Она стиснула руки у горла. Ну, метко бьет судьба! Говорят, даже молния в одно дерево дважды не ударяет, а вот ее, Алену, обожгло небесным огнем трижды. Первый раз – когда она лишь увидела этого измученного юнца, прикованного к медведю. Второй раз – в Иванову ночь. И опять в ночь – хмельную, счастливую! И это был все он, все он… ну что ж, недаром она в мыслях и сердце называла его – единственный. И, словно был он и впрямь единственным человеком на земле, Егор Аржанов заодно оказался тем самым лиходеем, убийцей, супостатом, на чью голову призывала она все мыслимые и немыслимые кары небесные!
Алена усмехнулась. Каково-то сейчас там, на небесах, разбираться богу с чертом: то ли наградить, то ли покарать Аржанова? Ну, неведомо, как будет с ним, однако с Аленою оба эти вершителя судеб человеческих уже разобрались: одни только беды суждены ей, одни страдания! И ничего более…

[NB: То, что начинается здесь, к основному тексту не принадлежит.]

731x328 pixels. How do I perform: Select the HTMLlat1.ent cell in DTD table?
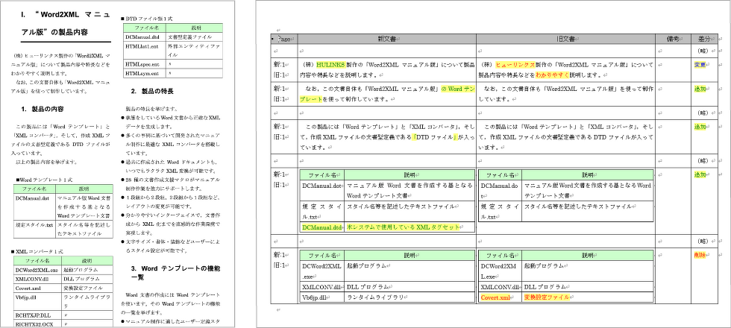click(x=142, y=45)

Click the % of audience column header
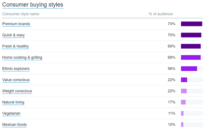[x=161, y=14]
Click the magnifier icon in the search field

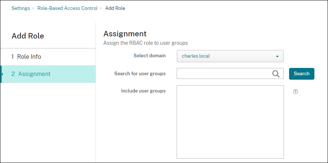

Она верила Ленькиной искренности. Ведь это был ее брат и друг, которому ее жизнь дороже собственной. Она всего-навсего не могла поверить его словам… Одно знала доподлинно: если даже это правда, нарушит, нарушит она свои клятвы покарать неведомого убийцу. Никогда не выдаст Егора!
Закрыла лицо руками, глухо вымолвив:
– Богом клянись, Ленька, что не пойдешь никуда и не скажешь никому! Побожись, что смолчишь!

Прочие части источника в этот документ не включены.